Genetic wizards from Hebrew SeniorLife Institute for Aging Research (IFAR), a Harvard-affiliated institution, worked with scientists from a number of international institutes to identify a genetic variant regulating a gene responsible for bone mineral density and fracture risk. Findings from this study—funded in part by grants from the National Institutes of Health (NIH)—are published in the journal Nature.
“Our study explores the hereditary aspect of osteoporosis by investigating the role our genes play in determining bone mineral density and who is at risk of fracture due to low bone density, ” explains senior author Douglas Kiel, M.D., M.P.H., Director of the Musculoskeletal Research Center at IFAR, Hebrew SeniorLife in Boston, Professor of Medicine, Harvard Medical School and Associate Member of the Broad Institute of Harvard and MIT, in the September 15, 2015 news release. “Understanding the genomics underlying skeletal fragility (osteoporosis) may lead to preventative interventions that ultimately reduce fractures as we age.”

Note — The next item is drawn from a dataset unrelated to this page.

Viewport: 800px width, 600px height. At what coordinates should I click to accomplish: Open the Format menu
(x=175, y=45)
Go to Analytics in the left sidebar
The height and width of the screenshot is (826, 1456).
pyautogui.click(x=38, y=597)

As indicated in the news release, “For the present study, the research team sequenced the entire genome of more than 2, 800 people and combined this with exome sequencing as well as another 3, 500 people with “deep imputation” of their genotyping results, which is a way to fill in information about the unanalyzed portions of the genome by incorporating the data coming from the 2, 800 people with sequencing of their genomes. The results confirmed that some of the genetic variants were associated with bone mineral density by comparing their data with information from more than 20, 000 other research participants. The investigators then looked at data from many other studies (totaling more than half-a-million people) and determined that some of these variants also influenced a person’s risk of breaking a bone.”
“Study results show that a gene involved at the earliest stages of human development, the engrailed homeobox-1 gene, plays a central role in regulating bone density. This is the first time that researchers have connected the gene’s product, the protein EN1, to bone biology in adults. Furthermore, this study validates the use of whole-genome, sequencing-based discovery and deep imputation as sound methods for identifying novel genetic associations.”

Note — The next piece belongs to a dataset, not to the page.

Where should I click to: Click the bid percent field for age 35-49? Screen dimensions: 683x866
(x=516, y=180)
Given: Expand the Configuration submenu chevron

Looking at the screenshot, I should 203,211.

Dr. Kiel noted, “Our findings enhance understanding of the genetics underlying the development of osteoporosis. Ideally, genomic research will one day lead to more personalized interventions (precision medicine) that, in this case, will reduce bone loss and prevent fractures in older adults.”

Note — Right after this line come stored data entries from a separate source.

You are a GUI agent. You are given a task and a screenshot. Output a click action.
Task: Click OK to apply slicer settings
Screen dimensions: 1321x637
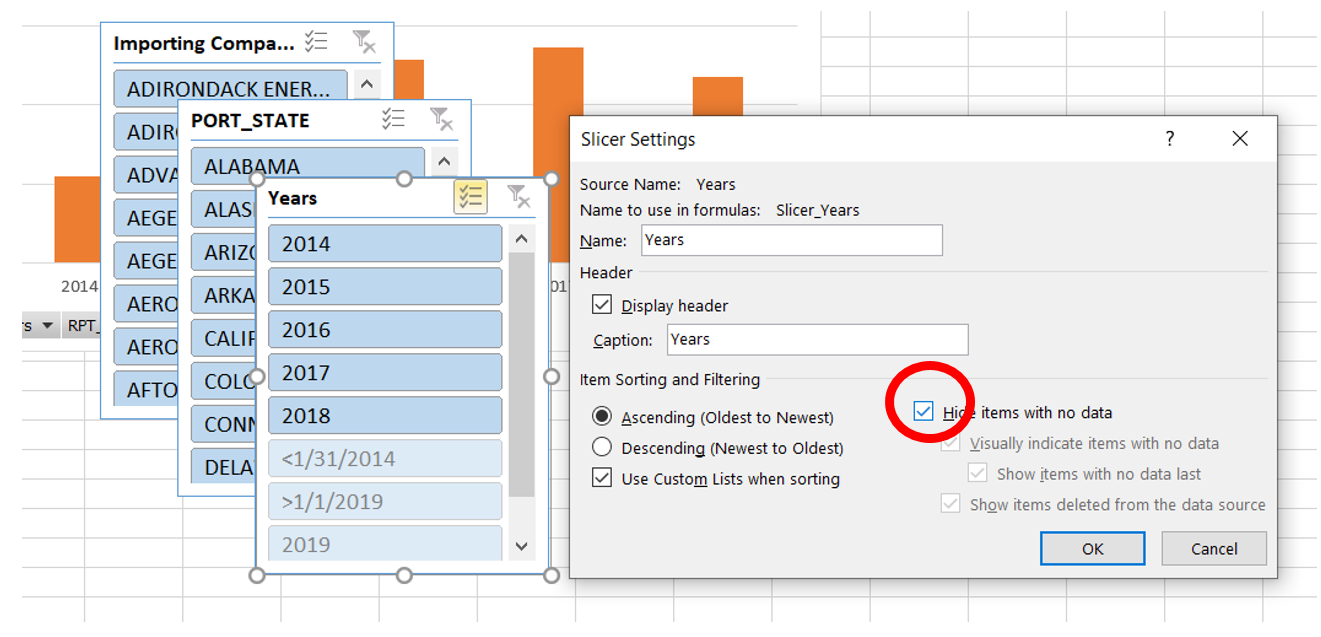[1092, 548]
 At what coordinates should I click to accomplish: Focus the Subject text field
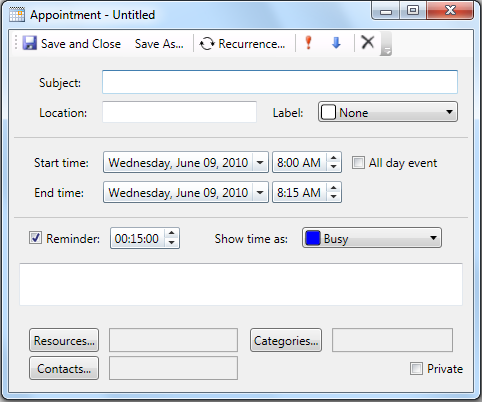coord(280,82)
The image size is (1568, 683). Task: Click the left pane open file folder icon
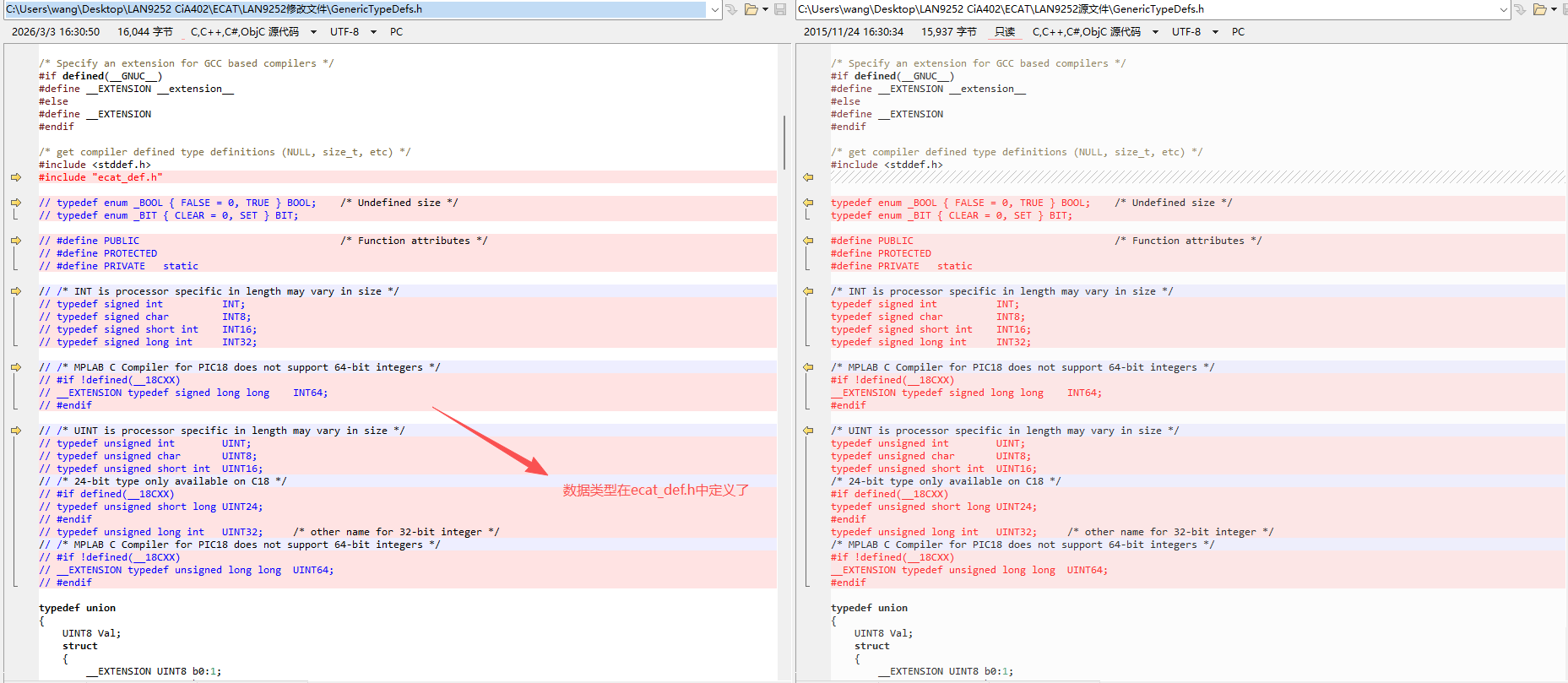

Dr. Kiel told OTW, “The goal of studies like these is to discover potentially new pathways that may be used to develop new treatments for osteoporosis. The next step would therefore be to better characterize the protein produced by the EN1 gene and to determine if molecules can be developed to favorably influence this pathway to increase bone strength. At this stage, orthopedic surgeons will not be able to apply any of the findings to clinical practice. It is too early in the research pipeline.”